Motorists approaching the Southampton Village area soon will be getting early warnings about major traffic tie-ups in hopes that they will be able to take alternate routes, or even postpone travel, to avoid the gridlocked snarls that have gripped local roads in recent years following major accidents on County Road 39.
The State Department of Transportation will provide the town with three electronic billboards, mobile signs that will be parked on the roadside of Montauk Highway and Sunrise Highway miles ahead of the Southampton bottleneck to warn commuters of accidents causing travel delays.
Two of the signs will be placed on Sunrise Highway, one just before the Westhampton exit and another at one of the two Hampton Bays exits, to give commuters a chance to get off the highway and, if possible, abort their trip to avoid adding to the traffic backups. A third sign will be placed to the east, in Sagaponack, to warn motorists driving west from East Hampton.
“The first one will really be for the people coming east on Sunrise, the second will be for the people who came down Flanders Road and have just gotten on to Sunrise,” the town’s transportation director, Tom Neely, said. “There has also been talk of using them for the special events that cause delays.”
The state DOT also has pledged to use existing alert signs on the Long Island Expressway to warn eastbound commuters of bad backups on the South Fork. Additionally, the town has subscribed to the county’s Code Red alert system that notifies subscribers of emergency situations with alerts sent to mobile phones.
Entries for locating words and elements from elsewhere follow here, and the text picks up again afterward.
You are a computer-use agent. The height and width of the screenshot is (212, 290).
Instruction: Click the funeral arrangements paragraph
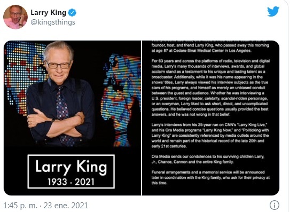pyautogui.click(x=210, y=178)
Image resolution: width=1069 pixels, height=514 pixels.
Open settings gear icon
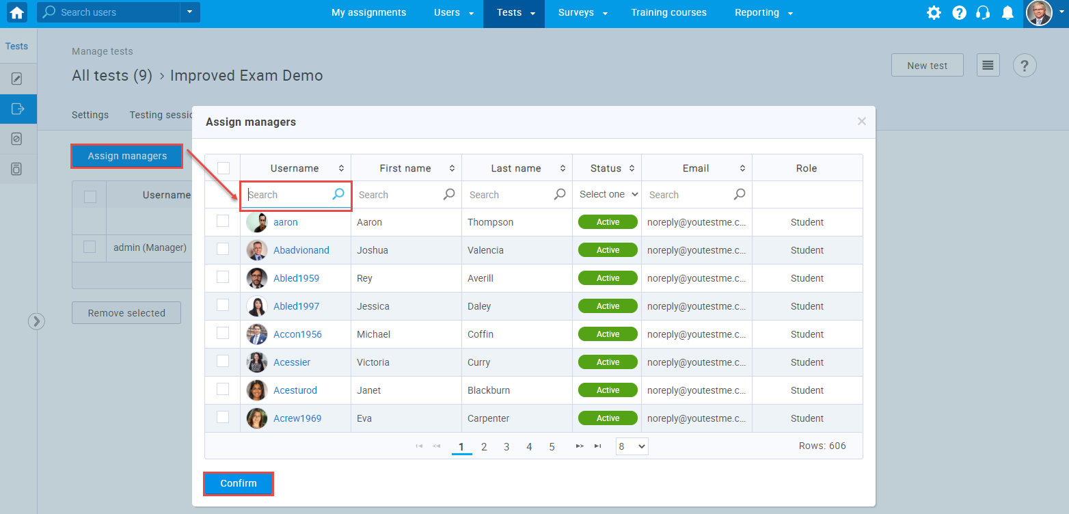(934, 13)
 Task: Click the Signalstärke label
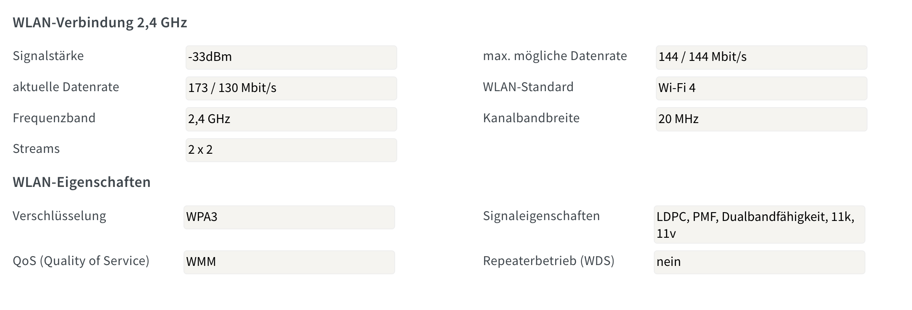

The new mobile signs will be controlled remotely by technicians at the state DOT, who will be directed by local police about when to activate the signs and what they should say.
In each of the last two years, major accidents have forced hours-long closures of County Road 39 at the height of summertime rush hours, backing up traffic for miles—as far as Amagansett in the case of a 2012 afternoon accident—and trapping some commuters in gridlocked dead-stop traffic for as long as four hours. In response, town and county officials have tried to work out ways to shorten the closures of the roadway, but they say the need for careful investigation of fatal and possibly criminal incidents means that closures are inevitable along the South Fork’s main artery.